Several thousand spectators lined the course and stood on the stairs of the neon-lit AmericanAirlines Arena as the wheelchairs and athletes with disabilities took off at 6:05 a.m. in predawn darkness. At 6:15, the streaming pack of humanity followed.

It took 38 minutes for the last runner to reach the starting line.

Two-time Latin Grammy Award nominee Ed Calle played a powerful rendition of the Star Spangled Banner just moments before the race began in extremely tough conditions: 73 degrees with 87 percent humidity and 7-mph winds. By 9:30 a.m., the sky turned dark and racers were doused by a rain shower and much-needed shade.

The humidity decreased by 10 a.m., and the slight breeze cooled the course. But by noon, when the slowest runners were plodding toward the finish, the sun blazed and temperatures approached 80.

Men’s runner-up Choge said he began to tire after 20 miles. “It was very, very hot and I was dehydrating,’’ he said. “I felt myself running out of gas and I waited to see what would happen next. He passed me at 21 and all I could do is try my best so the guy behind me wouldn’t catch up.’’

Malakwen and Choge are from the city of Eldoret, where the high altitude provides optimal training for many talented distance runners. Both are married and fathers and the sons of farmers. Malakwen, whose widowed mother grows corn, wheat and beans, has a 9-year-old son and 7- and 5-year-old daughters; Choge, whose daughter is 3, has parents who grow tea crops.

The two worked as a team, helping each other grab water at aid stations and sharing encouragement during the race. “We are proud together,’’ said Choge, who said he loved the course that winds through downtown Miami, into Miami Beach, through the lush, canopied neighborhoods of Coconut Grove and back to the finish near Bayfront Park.

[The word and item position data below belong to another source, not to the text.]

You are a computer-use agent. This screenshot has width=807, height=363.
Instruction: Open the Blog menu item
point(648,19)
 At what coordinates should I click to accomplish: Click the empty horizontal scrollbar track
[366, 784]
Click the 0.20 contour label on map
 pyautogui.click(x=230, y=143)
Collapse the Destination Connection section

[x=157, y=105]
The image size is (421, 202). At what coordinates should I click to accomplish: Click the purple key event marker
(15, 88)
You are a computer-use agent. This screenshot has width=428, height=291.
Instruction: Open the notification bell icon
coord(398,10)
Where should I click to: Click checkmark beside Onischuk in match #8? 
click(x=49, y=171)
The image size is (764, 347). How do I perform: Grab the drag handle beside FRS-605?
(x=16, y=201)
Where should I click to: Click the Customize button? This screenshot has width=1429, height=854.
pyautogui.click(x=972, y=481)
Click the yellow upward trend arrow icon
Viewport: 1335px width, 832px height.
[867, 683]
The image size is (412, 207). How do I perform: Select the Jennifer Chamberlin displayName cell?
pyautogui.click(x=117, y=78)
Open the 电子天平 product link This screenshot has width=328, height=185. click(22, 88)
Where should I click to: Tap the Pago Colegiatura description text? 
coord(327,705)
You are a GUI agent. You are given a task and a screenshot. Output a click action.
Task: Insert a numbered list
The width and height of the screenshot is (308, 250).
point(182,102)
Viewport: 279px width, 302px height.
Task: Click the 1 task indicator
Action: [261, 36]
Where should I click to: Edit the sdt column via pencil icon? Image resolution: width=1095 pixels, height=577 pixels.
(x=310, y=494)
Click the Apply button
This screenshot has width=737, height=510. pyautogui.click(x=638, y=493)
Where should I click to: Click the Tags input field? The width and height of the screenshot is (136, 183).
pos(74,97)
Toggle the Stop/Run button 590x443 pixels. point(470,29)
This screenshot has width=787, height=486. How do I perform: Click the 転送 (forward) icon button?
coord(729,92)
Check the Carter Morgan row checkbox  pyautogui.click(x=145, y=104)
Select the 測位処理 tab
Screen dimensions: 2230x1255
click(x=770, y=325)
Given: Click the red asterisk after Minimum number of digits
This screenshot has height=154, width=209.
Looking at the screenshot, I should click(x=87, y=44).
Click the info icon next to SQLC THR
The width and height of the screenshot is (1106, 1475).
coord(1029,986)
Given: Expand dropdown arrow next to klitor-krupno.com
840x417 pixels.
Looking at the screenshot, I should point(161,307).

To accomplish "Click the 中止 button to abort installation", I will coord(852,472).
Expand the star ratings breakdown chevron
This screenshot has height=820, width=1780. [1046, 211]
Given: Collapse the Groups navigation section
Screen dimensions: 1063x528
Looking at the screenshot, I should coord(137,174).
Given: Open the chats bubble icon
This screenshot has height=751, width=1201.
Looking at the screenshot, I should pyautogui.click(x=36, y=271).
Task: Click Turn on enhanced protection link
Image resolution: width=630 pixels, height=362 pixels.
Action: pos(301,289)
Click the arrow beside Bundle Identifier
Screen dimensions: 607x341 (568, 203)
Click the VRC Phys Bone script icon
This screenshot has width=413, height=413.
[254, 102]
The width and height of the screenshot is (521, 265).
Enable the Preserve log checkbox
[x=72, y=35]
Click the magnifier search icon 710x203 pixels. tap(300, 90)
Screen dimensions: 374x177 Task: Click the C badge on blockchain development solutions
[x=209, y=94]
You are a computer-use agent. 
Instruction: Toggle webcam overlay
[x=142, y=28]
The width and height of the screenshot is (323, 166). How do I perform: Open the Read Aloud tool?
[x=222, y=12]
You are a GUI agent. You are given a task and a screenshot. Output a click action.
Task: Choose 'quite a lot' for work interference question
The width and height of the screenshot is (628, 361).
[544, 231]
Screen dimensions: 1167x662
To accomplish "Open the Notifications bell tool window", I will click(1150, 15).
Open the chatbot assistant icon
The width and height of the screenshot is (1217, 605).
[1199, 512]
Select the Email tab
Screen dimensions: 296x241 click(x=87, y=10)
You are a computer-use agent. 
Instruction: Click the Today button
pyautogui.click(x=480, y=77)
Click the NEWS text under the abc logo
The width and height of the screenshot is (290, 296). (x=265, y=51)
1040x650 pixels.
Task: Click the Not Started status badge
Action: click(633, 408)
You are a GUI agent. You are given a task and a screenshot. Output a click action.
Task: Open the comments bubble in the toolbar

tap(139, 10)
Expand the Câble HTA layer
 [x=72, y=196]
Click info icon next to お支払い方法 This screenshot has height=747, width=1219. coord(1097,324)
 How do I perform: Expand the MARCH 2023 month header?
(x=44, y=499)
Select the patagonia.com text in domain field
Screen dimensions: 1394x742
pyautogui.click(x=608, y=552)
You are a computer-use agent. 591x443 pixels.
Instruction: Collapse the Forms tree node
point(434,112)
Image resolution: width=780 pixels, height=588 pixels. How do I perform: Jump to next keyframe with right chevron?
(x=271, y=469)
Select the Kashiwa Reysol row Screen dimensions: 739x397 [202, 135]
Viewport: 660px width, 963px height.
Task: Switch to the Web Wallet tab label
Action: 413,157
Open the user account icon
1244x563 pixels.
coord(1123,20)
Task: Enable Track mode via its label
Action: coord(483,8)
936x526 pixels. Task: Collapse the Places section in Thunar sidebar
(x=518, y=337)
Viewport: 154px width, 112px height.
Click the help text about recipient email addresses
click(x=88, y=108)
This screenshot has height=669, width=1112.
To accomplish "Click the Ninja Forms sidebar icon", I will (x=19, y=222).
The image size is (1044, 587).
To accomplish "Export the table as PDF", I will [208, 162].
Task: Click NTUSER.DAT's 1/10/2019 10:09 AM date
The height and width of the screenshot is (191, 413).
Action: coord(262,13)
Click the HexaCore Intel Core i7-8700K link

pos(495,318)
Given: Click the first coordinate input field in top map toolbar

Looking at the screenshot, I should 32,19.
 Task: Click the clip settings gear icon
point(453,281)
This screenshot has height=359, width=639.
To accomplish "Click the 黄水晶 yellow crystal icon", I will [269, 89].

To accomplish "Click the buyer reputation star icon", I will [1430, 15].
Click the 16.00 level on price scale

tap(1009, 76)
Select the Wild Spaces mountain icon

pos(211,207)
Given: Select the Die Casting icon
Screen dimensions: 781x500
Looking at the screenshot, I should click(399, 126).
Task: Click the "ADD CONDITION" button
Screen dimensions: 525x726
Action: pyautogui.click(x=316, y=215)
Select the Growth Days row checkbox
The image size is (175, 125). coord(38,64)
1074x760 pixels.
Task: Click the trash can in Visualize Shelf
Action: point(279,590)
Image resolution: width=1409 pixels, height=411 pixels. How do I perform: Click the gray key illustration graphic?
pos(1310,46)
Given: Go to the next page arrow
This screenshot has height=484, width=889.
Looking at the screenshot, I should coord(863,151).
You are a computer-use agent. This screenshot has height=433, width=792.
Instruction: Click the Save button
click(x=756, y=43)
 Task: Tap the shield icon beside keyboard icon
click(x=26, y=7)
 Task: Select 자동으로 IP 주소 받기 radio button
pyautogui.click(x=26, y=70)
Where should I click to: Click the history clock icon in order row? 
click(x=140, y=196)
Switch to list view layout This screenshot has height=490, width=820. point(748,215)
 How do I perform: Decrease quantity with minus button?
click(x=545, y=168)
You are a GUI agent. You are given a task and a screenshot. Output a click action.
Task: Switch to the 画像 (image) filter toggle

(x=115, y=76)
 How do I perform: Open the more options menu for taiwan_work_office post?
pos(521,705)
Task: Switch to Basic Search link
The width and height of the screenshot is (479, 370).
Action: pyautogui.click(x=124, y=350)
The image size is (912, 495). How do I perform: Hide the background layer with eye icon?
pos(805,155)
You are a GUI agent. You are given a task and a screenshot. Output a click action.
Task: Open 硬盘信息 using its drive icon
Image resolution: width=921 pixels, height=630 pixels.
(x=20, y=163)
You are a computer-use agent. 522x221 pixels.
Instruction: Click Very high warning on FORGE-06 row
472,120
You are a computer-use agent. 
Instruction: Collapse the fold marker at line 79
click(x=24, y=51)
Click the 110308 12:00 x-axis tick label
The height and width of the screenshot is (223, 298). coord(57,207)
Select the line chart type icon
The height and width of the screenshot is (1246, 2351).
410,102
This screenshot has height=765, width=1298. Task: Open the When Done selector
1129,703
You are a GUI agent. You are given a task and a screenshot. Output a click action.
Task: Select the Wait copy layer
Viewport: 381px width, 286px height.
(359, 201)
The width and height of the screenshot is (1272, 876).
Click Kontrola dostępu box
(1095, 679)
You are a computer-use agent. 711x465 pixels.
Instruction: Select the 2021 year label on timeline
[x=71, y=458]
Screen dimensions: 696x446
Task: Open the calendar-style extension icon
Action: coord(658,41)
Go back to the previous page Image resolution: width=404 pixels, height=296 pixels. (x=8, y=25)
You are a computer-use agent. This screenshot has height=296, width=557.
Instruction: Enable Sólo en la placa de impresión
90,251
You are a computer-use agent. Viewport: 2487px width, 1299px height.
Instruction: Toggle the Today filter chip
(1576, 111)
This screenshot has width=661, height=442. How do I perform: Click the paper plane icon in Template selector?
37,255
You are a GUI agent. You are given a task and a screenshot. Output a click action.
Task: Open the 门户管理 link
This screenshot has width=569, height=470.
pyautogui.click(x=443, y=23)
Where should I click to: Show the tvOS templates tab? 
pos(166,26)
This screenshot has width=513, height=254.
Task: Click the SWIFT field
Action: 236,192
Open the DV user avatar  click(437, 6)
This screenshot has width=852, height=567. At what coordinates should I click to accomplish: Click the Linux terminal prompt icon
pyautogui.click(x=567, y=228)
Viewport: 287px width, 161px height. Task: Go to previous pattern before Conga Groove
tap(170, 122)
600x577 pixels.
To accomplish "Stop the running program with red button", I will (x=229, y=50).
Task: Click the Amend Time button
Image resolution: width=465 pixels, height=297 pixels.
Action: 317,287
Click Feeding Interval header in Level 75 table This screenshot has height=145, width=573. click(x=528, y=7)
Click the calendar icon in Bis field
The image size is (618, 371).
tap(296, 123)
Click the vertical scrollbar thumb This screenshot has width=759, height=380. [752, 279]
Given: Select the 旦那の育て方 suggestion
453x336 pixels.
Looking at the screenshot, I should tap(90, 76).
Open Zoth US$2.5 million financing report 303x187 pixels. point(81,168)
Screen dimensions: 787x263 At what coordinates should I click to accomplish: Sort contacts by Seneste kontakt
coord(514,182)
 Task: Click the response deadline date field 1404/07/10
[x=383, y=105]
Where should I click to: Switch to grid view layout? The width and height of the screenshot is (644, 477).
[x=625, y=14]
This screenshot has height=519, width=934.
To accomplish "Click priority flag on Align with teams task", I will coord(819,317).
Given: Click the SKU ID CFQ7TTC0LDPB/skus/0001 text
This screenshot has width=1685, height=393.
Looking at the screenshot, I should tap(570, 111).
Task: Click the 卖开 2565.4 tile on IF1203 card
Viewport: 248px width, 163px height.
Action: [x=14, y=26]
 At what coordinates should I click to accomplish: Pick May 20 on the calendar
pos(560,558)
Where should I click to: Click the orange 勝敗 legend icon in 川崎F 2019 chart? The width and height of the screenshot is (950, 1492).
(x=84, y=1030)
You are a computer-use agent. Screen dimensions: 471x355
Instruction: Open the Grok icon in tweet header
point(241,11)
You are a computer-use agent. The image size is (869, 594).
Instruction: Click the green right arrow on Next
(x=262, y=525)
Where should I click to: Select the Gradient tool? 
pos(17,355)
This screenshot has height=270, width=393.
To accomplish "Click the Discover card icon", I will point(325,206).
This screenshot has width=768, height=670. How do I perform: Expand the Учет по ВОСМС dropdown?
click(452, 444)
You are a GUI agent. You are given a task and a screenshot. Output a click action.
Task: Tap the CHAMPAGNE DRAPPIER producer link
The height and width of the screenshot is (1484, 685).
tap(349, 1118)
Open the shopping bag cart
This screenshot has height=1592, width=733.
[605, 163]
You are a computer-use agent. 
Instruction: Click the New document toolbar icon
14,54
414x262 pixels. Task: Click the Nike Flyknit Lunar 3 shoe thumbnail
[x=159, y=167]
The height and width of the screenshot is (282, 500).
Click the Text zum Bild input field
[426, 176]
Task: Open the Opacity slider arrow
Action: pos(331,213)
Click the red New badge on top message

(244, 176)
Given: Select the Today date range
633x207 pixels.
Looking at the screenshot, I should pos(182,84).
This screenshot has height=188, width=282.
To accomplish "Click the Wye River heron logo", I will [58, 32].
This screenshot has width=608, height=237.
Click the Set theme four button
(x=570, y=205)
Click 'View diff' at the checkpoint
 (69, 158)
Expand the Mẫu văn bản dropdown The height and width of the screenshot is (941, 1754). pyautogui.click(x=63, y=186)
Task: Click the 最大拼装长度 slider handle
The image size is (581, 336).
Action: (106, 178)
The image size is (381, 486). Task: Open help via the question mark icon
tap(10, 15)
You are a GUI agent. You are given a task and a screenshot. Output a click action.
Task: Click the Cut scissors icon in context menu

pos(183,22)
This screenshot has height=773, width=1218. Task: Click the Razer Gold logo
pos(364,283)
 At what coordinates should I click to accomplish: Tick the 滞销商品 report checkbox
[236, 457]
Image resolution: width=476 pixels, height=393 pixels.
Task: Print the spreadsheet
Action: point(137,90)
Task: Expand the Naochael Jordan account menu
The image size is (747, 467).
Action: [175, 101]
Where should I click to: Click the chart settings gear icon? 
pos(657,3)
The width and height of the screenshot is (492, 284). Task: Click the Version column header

“It’s a very nice race and a beautiful, flat course,’’ Choge said. “The people are very cheerful in Miami, and they shout for you and make you motivated.’’

Malakwen said he’d use his prize money to help his family “and the poor people’’ in his community. Choge said he’ll invest his money.

Postma, who said she appreciates Miami for the weather and landscape and coffee and the fact “that no one is on time here,’’ will use her money for her “husband’s hobby — me.